| Trabajo requerido |
- A) Según el texto sobre el compromiso y la autoimagen, ¿de qué resulta la etiqueta que nos ponemos, como «solidario»?
- B) Escribe la continuación del texto sobre el compromiso y la autoimagen a partir de su última oración.

El poder del compromiso y la autoimagen
positiva
Es más probable
que aceptemos una propuesta a la que naturalmente nos negaríamos si previamente
se nos ha inducido a aceptar un compromiso de menor cuantía. Cuando decimos
“sí” a un pedido de aparente poco valor, quedamos bien predispuestos para decir
“sí” a un segundo pedido, mucho más importante, y que muchas veces constituye
el verdadero interés del individuo que solapadamente nos está manipulando.
¿Por qué resulta tan
difícil decir “no” en casos como este? ¿Por qué no
encontramos la forma de escabullirnos aún sabiendo, o sospechando, que estamos
siendo víctimas de una pequeña pero sofisticada manipulación? Para poder responder
a esto, déjeme hacerle una pregunta: ¿se considera usted una persona solidaria?
En el caso de
que su respuesta sea afirmativa, entonces le hago una segunda pregunta: ¿se
considera solidario y en consecuencia hace donaciones regularmente a
instituciones de caridad o da limosna a las personas pobres en la calle? ¿O es
porque da limosna a los pobres en la calle que se considera solidario?
Examinándonos a nosotros mismos
Lo aceptemos o
no, la mayor parte del tiempo nos creemos dueños de la verdad, sobre todo en
cuestiones que tienen que ver con nuestra personalidad o que de alguna forma
nos conciernen. Si hay algo en lo que nos consideramos expertos, es en nosotros
mismos; y parece bastante obvio que nadie está en condiciones de asegurar lo
contrario.
Sin embargo, y contra todo
pronóstico, los estudios dicen que no nos conocemos tan bien como pensamos.
Un número
importante de investigaciones sugiere que la etiqueta que nos ponemos, (por
ejemplo: “solidario”) resulta de la observación que hacemos de nuestra propia
conducta. Es decir, primero miramos cómo nos comportamos ante determinada
situación, y en función de ello, extraemos conclusiones sobre nosotros mismos y
nos aplicamos el rótulo correspondiente.
Mientras mi
amigo firmaba la petición inicial, al mismo tiempo estaba monitoreando su
propia conducta, lo que contribuyó a forjar una autoimagen de persona bien
predispuesta o cooperativa con los demás. Inmediatamente después, confrontado
con un pedido en sintonía con el primero pero de un costo mayor, mi amigo se
sintió impelido a responder de manera consistente con la idea que ya se había
formado de sí mismo. Para ese entonces ya era demasiado tarde. Actuar
contradictoriamente en un lapso de tiempo muy breve genera cierto malestar
psicológico del que resulta muy difícil librarse.

| Información proporcionada |
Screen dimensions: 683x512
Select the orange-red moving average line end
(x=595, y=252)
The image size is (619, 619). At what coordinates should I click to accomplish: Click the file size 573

| Resultados en orden |
- A) De la observación que hacemos de nuestra propia conducta.

- B)
El experimento del cartel
En un
fascinante experimento, dos personas iban de casa en casa en un barrio
residencial para pedirles a los propietarios su colaboración en una campaña de
prevención de accidentes de tráfico.
Les solicitaban
permiso, nada más ni nada menos, que para instalar en el jardín de sus casas un
cartel gigantesco, de varios metros de largo, que decía “conduzca con
precaución”. Para ejemplificar cómo iba a quedar una vez que estuviera
colocado, les mostraban una foto en donde se veía una casa escondida detrás del
aparatoso y poco estético letrero.
Como era de
esperarse, prácticamente ninguno de los vecinos consultados aceptó semejante
pedido absurdo y desmesurado. Pero, en forma paralela, otro par de psicólogos
hizo el mismo trabajo a pocas calles de distancia, pidiendo autorización para
colocar en las ventanas de las casas una pequeña calcomanía con el mismo
mensaje. En este segundo caso, por supuesto, casi todo el mundo estuvo de
acuerdo.
Pero lo curioso
del asunto es lo que ocurrió dos semanas después, cuando los investigadores
volvieron a visitar a aquellas personas que habían estado de acuerdo con la
colocación de la calcomanía para preguntarles si les dejarían instalar el poco
glamoroso cartel en el centro del jardín. Esta vez, por irracional y estúpido que parezca,
aproximadamente el 50 % de los propietarios estuvieron de acuerdo.
¿Qué había
ocurrido? La pequeña petición que habían aceptado en la primera ocasión había
allanado el camino para una segunda petición mucho mayor, pero orientada en el
mismo sentido. Pero, ¿por qué? ¿Cuál era el mecanismo de acción cerebral que
estaba detrás de semejante conducta absurda?
Manteniendo una autoimagen coherente
Cuando los
vecinos aceptaron la calcomanía, comenzaron a percibirse a sí mismos como
ciudadanos comprometidos con el bien común. Luego, fue la necesidad de sostener
esa imagen de personas que cooperan con causas nobles, las que los empujó a
aceptar el segundo pedido.
El deseo
inconsciente de comportarnos de acuerdo a nuestra propia imagen parece ser un
instrumento muy poderoso una vez que hemos aceptado cierto grado de compromiso.
Conclusión
Así como nos
fijamos en las cosas que hacen los demás para extraer conclusiones, también
ponemos atención a nuestros propios actos. Obtenemos información sobre nosotros
mismos observando lo que hacemos y la decisiones que tomamos.
El peligro radica
en que
muchos timadores se aprovechan de esta necesidad humana de coherencia interna
para inducirnos a aceptar y manifestar expresamente cierto grado de compromiso
con alguna causa. Saben que, una vez que adoptamos una postura, será difícil
salir de la trampa, naturalmente tenderemos a aceptar cualquier propuesta
posterior que se nos formule con tal de preservar nuestra propia imagen.